Top of Material for this task

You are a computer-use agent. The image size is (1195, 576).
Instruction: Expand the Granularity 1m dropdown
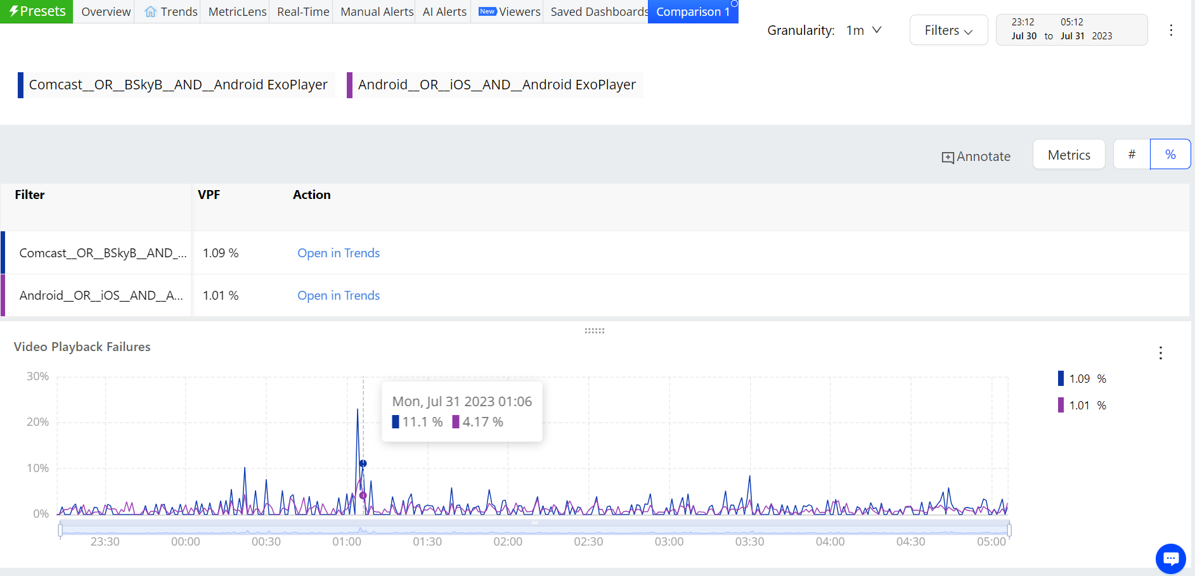coord(863,30)
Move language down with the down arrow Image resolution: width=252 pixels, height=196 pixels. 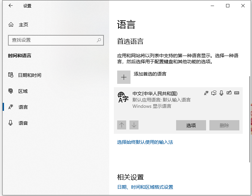pos(134,125)
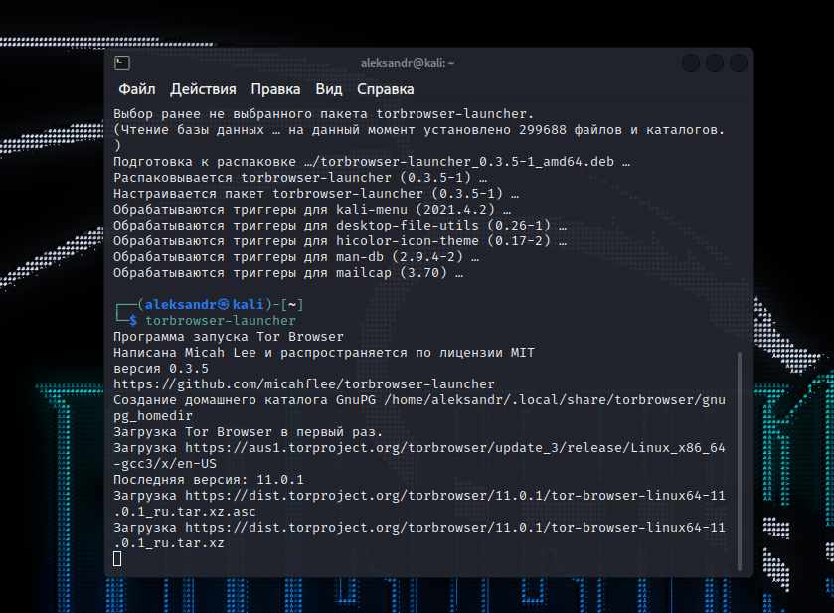Click the blinking terminal cursor block
Screen dimensions: 834x613
coord(118,558)
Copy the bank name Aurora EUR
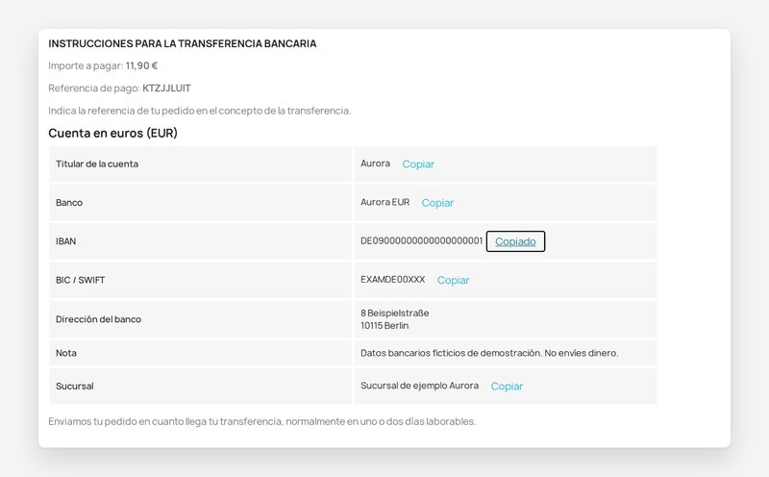The height and width of the screenshot is (477, 769). pyautogui.click(x=437, y=203)
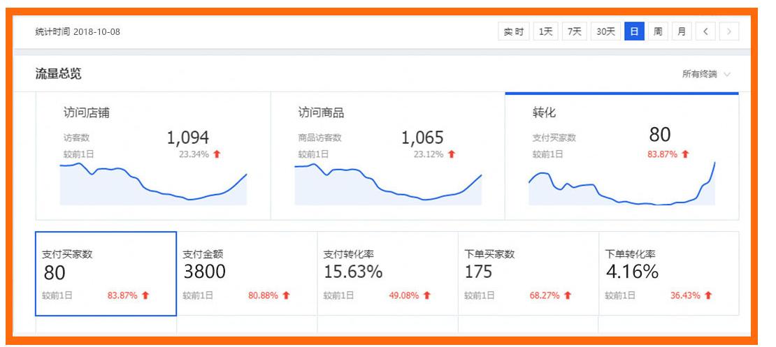This screenshot has width=776, height=347.
Task: Switch time range to 实时
Action: click(514, 31)
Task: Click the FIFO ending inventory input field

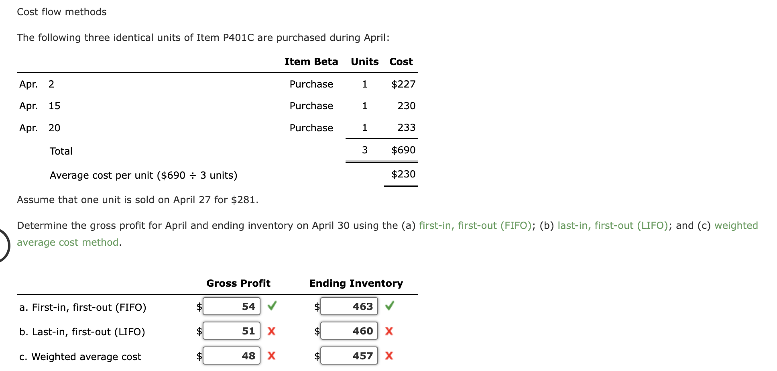Action: tap(349, 307)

Bottom of Material for this task

Exercise goal: Lines before the one containing "Copy the bank name Aurora EUR" are not wanted; write out that line and every later line through the end of the data above, exactly, without pictures.

Expected answer:
Copy the bank name Aurora EUR
The height and width of the screenshot is (477, 769). pyautogui.click(x=437, y=203)
This screenshot has width=776, height=347.
Task: Switch time range to 实时
Action: click(514, 31)
Task: Click the FIFO ending inventory input field

Action: tap(349, 307)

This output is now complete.